◆ **CONSEGNA**
Prosegui l'articolo su Silvina in ospedale, riprendendo subito dopo la sua ultima frase.

◆ **ARTICOLO**
------------------------
A Silvina in ospedale tenevano sotto controllo il dolore, ma la sua voglia di lottare scemava giorno dopo giorno. Inoltre a quel punto anche i pochi residui di amici e vicini erano spariti e, per poter stare dietro alle richieste farmaci e materiali di igiene necessari ci turnavamo solo noi volontari della parrocchia, garantendole una o due visite giornaliere. Arrivato il giorno dell’operazione, questa è saltata per un banale rilassamento, fatale in sala operatoria.
------------------------
◆ **RIGHE FORNITE**
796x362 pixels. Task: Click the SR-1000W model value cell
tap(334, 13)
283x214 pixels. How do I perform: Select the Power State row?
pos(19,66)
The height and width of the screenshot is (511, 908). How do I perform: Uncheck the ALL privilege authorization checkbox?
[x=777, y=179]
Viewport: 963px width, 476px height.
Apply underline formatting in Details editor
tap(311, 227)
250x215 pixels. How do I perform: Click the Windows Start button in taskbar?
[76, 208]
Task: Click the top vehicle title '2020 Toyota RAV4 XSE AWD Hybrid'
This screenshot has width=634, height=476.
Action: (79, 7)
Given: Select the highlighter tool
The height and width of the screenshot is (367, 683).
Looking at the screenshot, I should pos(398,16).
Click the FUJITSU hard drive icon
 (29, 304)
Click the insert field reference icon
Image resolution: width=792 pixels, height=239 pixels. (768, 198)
------------------------
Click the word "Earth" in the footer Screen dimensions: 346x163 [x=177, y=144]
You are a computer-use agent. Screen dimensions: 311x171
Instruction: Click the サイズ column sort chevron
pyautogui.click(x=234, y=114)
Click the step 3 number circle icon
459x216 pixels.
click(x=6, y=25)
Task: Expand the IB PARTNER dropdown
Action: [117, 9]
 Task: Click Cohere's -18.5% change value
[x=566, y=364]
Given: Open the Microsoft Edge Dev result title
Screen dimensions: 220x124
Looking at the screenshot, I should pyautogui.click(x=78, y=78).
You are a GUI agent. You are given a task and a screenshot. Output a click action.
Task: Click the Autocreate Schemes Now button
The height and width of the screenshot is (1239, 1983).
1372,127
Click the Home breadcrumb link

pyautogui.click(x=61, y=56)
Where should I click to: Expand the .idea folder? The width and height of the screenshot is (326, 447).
------------------------
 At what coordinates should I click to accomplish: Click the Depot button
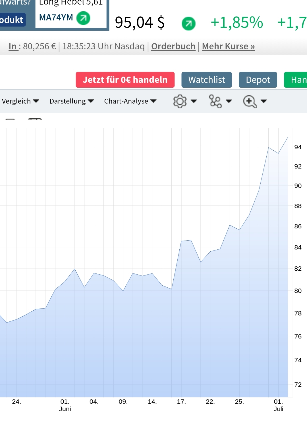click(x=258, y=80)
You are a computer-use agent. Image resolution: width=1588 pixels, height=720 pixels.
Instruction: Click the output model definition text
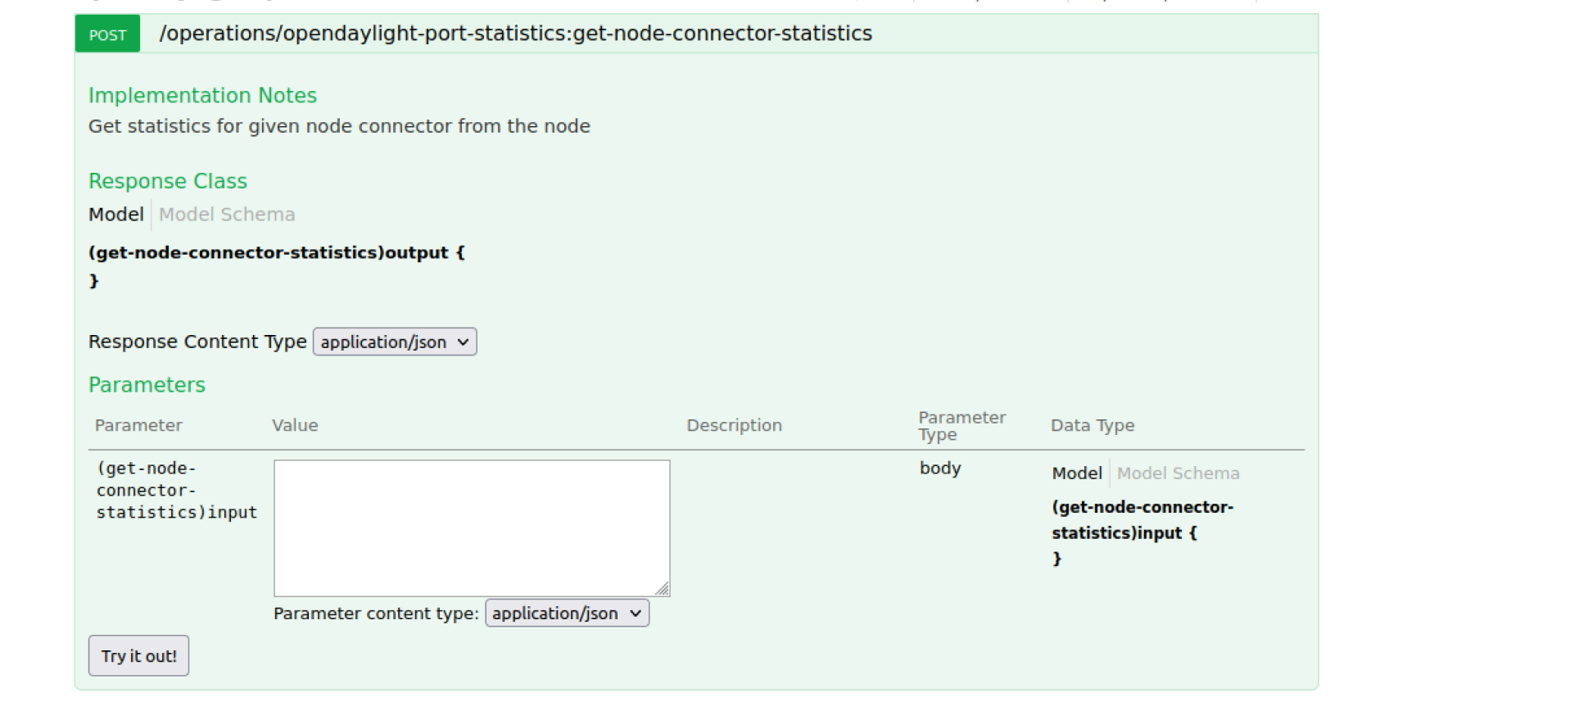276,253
------------------------
◆ **RISPOSTA CORRETTA**
Prima di stare male il suo lavoro era fare le bordature a mano per i vestiti da festa locali, attività di grande precisione ed estrema perizia, “un lavoro a perfetta regola d’arte”, si diceva, una prerogativa quasi assoluta di queste zone della sierra Peruviana. Personalmente ammiro tantissimo questo tipo di competenze, che in Italia vengono riconosciute, mentre in Perù spesso non si rendono nemmeno conto dell’altissimo valore dei loro manufatti. Quando a una persona con queste caratteristiche si toglie la possibilità di essere indipendente, di fare ciò che ha fatto per tutta la vita a causa anche delle artrosi spesso collegate a carenze alimentari, è comprensibile un calo della forza e della voglia con cui affronta ogni giornata.
La settimana scorsa la Signora Silvina è morta. Al suo funerale era pieno di gente: quattro o cinque nipoti, tanti vicini, tutti tristi, tutti con buone parole, però la verità è che quando era in vita non c’era nessuno. Non c’era nemmeno lo stato, figurarsi se potevano esserci quelle persone, che probabilmente vivono in una condizione economica molto simile.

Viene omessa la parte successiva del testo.